Portfolio > Systems > Street-Cleaning Warning Light System

Street-Cleaning Warning Light System. Concept, plan, and engineering. In 2006, I appeared on local television after I'd discovered that the new permanent street-cleaning sign system was so complicated that it even baffled the Department of Revenue, causing them to issue thousands of tickets on the wrong days. Because of this discovery, the city was forced to reverse judgments and return thousands of dollars in fines to hundreds of car owners. I quickly proposed a design where flashing timer lights would be attached to these signs. They would be timed to begin flashing a day or more before sweeping day, and then the street-sweeping truck would beam a signal to reset the lights as it passed, as well as send updated time and schedule instructions to the light. I worked on the architecture with veteran Bally-Williams pinball and videogame engineer Ted Kilpin. This idea was implemented on a pilot basis by First Ward Ald. Manny Flores in 2007.

Here's a glimpse into the firmware we were developing for the PIC microcontroller that would go inside each flashing light. This was part of a document I sent to Ted. It shows the kind of thinking that needs to go into all of the interrelated workings of such a system:


Ted, your executive knows the following parameters in EEPROM:

1 pMemSource (source of schedule, EEPROM or FLASH [or even RAM?])
2 pMemAddr (location in that memory)
3 pNumInst (total items in schedule to go with)
4 pExecType (type of execution: one shot or loop)

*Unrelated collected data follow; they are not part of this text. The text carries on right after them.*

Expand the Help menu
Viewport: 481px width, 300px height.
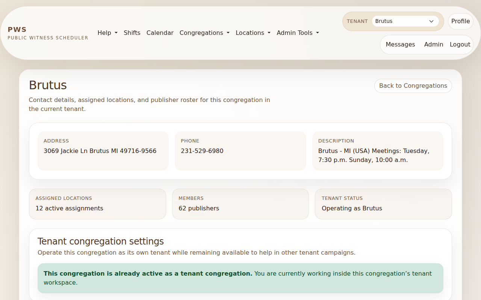[x=107, y=33]
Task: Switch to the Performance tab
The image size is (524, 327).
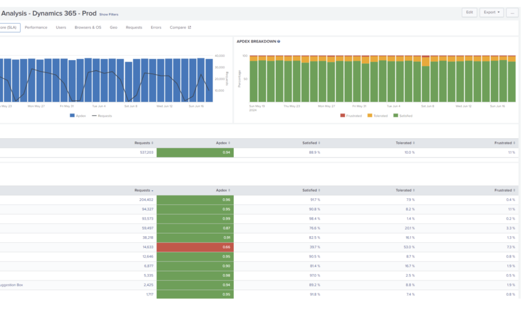Action: point(36,28)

The above parameters should be at least partially self-explanatory. We don't have a script command interpreter, per se, such as I've outlined (not yet, at least). The schedule event items are fixed-length operations with the following parameters (obviously I'm encoding this for human readability; you'd compact it and hex it and zero-base whatever you wanted, for your convenience; I can write a converter for this, too):

STATE ##: YEAR MO/DA N WKD HH:MM - II:NN +OFS CO XON XOF

STATE = Sequential item number for state change, just for our purposes (I would call this "EVENT" because it actually sets or changes state, but that might confuse us because an "event" we're talking in real life, the day of the picnic, or the street cleaning, or whatever, and we could have three state changes (e.g., rates of flashing) before the "public event" actually occurs. So let's call it state for now)

YEAR = Year of event (0000 = not used)

MO/DA = Month and day of event (00/00 = not used, 00/14 = the next 14th)

N = Week number (0 for not used, 1 for first week)

WKD = Week day (used with or without N; 2 WED = 2nd Wednesday, 0 Wed = every Wednesday)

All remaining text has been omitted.